Wie aber kann man den inneren Schweinehund besiegen? Warum bringen wir uns andauernd in jene stressigen Situationen, in denen der Zeitdruck auf einmal immens hoch ist? Stellt sich mit der Zeit denn kein Lerneffekt ein? Eher nicht. Solange wir mit unserem nächtlichen Powerlernen vor Arbeiten, Referaten etc. eine halbwegs passable Note erreichen, ist wohl leider keine Besserung in Sicht…

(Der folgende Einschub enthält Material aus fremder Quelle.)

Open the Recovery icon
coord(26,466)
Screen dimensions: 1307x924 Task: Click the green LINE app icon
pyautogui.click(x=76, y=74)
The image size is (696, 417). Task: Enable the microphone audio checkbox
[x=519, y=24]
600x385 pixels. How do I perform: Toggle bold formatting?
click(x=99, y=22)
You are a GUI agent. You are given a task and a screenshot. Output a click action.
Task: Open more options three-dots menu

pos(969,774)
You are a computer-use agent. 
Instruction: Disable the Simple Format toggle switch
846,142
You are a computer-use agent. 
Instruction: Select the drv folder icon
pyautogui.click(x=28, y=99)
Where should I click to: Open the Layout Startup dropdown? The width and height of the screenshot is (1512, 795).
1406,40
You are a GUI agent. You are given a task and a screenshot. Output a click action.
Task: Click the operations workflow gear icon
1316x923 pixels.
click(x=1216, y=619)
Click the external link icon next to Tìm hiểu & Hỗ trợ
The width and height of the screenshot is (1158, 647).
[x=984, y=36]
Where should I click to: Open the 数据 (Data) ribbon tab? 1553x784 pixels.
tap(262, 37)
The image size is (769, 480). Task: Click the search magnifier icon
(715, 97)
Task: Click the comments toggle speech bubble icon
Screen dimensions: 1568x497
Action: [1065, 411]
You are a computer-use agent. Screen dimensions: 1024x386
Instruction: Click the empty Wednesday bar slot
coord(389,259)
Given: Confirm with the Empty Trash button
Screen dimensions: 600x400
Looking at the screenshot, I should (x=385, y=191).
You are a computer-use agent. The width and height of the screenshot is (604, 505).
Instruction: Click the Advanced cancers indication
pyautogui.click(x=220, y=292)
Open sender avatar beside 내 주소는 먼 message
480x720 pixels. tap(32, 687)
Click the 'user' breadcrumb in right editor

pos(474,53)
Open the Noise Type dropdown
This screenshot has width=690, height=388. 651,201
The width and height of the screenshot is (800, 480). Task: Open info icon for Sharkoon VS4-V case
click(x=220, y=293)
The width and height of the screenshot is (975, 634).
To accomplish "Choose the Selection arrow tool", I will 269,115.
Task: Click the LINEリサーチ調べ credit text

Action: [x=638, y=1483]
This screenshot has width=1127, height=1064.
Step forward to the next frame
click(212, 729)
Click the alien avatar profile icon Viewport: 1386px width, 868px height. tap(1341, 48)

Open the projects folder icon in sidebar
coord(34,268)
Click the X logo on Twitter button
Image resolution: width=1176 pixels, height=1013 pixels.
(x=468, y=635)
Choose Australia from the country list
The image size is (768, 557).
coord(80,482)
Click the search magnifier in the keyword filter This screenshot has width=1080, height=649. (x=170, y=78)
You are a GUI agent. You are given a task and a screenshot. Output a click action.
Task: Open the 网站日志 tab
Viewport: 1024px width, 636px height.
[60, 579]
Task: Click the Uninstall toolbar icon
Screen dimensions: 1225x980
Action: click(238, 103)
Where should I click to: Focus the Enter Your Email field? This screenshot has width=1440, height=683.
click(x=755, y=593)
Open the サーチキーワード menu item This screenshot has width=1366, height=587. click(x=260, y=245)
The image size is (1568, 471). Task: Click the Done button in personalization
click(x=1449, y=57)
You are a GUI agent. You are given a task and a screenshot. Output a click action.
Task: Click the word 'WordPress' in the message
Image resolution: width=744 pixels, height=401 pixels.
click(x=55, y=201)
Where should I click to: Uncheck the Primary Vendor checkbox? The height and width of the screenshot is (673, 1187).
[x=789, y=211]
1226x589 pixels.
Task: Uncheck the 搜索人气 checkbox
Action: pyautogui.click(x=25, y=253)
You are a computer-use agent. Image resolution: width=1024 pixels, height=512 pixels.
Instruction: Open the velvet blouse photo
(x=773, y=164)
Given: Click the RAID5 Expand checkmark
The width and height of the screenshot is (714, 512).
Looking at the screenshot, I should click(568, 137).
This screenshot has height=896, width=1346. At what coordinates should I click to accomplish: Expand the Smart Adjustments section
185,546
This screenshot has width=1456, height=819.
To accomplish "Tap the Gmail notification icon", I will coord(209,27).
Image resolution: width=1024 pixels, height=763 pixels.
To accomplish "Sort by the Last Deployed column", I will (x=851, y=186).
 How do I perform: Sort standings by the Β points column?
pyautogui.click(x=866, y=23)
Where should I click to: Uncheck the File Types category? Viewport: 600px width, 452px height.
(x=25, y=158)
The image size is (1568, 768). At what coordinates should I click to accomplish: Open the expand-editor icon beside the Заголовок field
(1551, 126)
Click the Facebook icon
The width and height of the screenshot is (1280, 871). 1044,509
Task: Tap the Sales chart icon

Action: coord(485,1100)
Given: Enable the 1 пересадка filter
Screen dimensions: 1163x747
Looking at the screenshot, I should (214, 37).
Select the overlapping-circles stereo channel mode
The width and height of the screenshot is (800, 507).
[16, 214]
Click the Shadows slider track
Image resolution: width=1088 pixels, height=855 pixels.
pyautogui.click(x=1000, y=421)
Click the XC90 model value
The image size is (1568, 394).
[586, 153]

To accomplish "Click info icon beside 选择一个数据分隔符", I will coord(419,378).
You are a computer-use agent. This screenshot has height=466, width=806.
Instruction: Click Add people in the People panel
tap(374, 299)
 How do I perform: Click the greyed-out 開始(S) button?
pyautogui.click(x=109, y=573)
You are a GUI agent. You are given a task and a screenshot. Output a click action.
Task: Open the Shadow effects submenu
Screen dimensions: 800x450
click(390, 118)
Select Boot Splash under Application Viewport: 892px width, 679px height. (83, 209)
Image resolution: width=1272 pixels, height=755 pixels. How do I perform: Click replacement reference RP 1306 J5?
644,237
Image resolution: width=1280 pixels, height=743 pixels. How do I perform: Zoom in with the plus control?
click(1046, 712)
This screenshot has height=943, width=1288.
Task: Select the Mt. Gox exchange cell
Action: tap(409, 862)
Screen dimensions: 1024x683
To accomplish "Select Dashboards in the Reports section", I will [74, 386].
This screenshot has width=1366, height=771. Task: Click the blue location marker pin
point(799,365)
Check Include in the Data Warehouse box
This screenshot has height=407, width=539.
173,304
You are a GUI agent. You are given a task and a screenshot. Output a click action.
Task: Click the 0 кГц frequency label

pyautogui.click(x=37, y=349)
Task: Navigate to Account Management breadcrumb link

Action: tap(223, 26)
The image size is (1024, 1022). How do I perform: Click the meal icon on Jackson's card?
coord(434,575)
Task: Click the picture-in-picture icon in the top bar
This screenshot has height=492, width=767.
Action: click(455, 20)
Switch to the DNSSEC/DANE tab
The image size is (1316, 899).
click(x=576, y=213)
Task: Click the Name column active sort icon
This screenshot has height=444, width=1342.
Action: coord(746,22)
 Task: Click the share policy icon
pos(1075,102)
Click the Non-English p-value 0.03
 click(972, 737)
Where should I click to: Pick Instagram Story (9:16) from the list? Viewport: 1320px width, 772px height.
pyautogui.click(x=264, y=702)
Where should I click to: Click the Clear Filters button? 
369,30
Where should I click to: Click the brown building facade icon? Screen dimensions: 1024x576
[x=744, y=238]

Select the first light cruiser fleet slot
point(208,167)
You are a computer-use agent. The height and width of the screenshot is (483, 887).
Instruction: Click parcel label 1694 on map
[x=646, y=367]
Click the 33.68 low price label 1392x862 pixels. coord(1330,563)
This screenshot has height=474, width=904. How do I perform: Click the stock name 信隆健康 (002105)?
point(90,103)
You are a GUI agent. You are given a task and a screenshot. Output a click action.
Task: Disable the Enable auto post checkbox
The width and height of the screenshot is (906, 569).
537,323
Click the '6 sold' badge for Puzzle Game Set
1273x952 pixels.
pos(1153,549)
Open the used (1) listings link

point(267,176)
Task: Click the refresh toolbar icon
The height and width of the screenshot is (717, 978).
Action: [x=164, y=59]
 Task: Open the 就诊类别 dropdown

Was aber möchte ich mit diesem Artikel erreichen? Es tut mir leid, euch enttäuschen zu müssen, doch ich habe noch kein Wundermittel gefunden, das den eigenen Müßiggang in Situationen, in denen man etwas Unliebsames tun muss, unterbricht. Vielmehr zähle auch ich zu besagten Vertretern jener Rechtfertigungen (siehe oben), die das Lernen möglichst lange vor sich her schieben. Dieser Artikel soll Mut machen. „Du bist nicht allein!“ lautet die passende Devise. Vermutlich werden wir das Aufschiebeverhalten im Laufe unseres Lebens niemals ablegen können und deshalb ist es nur sinnvoll, sich jetzt schon einmal damit abzufinden. Außerdem drängt sich doch auch unweigerlich die Frage auf, ob es denn überhaupt so schlimm ist, zu prokrastinieren. Sagen wir es mal so: Durch das Hinauszögern unserer Pflichten können wir sowohl unsere Freizeit auskosten als uns auch noch (wenn auch kurzfristig) mit den nicht zu umgehenden Aufgaben beschäftigen. Wer prokrastiniert, hat also mehr vom Leben ;-).